**Assigned task 1:**
According to the tribunal decision on the visa cancellation, in what city was the decision made?
**Assigned task 2:**
Pick up the tribunal decision on the visa cancellation where its text ends and continue it.

**Passage provided:**

Chu (Migration)
[2023] AATA 2046
•13 June 2023
Chu (Migration) [2023] AATA 2046 (13 June 2023)
DECISION RECORD
DIVISION:Migration & Refugee Division
APPLICANT: Mr Chun An Chu
REPRESENTATIVE: Mr Chang Liu
CASE NUMBER: 2301401
HOME AFFAIRS REFERENCE(S): BCC2022/4686753
MEMBER:Denis Dragovic
DATE:13 June 2023
PLACE OF DECISION: Melbourne
DECISION:The Tribunal affirms the decision to cancel the applicant’s Subclass 417 (Working Holiday) visa.
Statement made on 13 June 2023 at 9:49am
CATCHWORDS
MIGRATION – cancellation – Working Holiday (Temporary) (Class TZ) visa – Subclass 417 (Working Holiday) – ground for cancellation – convicted of an offence – false imprisonment – unlawful assault – intentionally cause injury – theft of motor vehicle – consideration of discretion – circumstances in which the non-compliance occurred – risk to the Australian community – decision under review affirmedLEGISLATION
Migration Act 1958 (Cth), s 116Migration Regulations 1994 (Cth), r 2.43
STATEMENT OF DECISION AND REASONS
APPLICATION FOR REVIEW
This is an application for review of a decision dated 30 January 2023 made by a delegate of the Minister for Home Affairs to cancel the applicant’s Subclass 417 (Working Holiday) visa under s 116 of the Migration Act 1958 (Cth) (the Act).

**Given information:**
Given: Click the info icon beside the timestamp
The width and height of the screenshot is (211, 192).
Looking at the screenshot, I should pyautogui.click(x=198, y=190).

**Exercise result 1:**
Melbourne.

**Exercise result 2:**
The delegate cancelled the visa under s 116(g) and r.2.43(oa) on the basis that the applicant was convicted on 26 October 2022 of false imprisonment x3; unlawful assault x3; intentionally cause injury x3; theft of motor vehicle. He was sentenced to seven months imprisonment.
The issue in the present case is whether that ground for cancellation is made out, and if so, whether the visa should be cancelled.
The applicant appeared before the Tribunal on 2 June 2023 to give evidence and present arguments. The Tribunal hearing was conducted with the assistance of an interpreter in the Mandarin and English languages.
The applicant was represented in relation to the review.
For the following reasons, the Tribunal has concluded that the decision to cancel the applicant’s visa should be affirmed.
CONSIDERATION OF CLAIMS AND EVIDENCE
Under s 116 of the Act, the Minister may cancel a visa if he or she is satisfied that certain grounds specified in that provision are made out. Relevantly, to this case, these include the ground set out in s 116(1)(g) which refers to a list of prescribed grounds for cancellation under r 2.43. Among the list of grounds for cancellation under r 2.43 is clause (oa) which was the basis upon which the delegate initiated the cancellation of the applicant’s visa. Clause (oa) reads:
that the Minister is satisfied that the holder has been convicted of an offence against a law of the Commonwealth, a State or Territory (whether or not the holder held the visa at the time of the conviction and regardless of the penalty imposed (if any))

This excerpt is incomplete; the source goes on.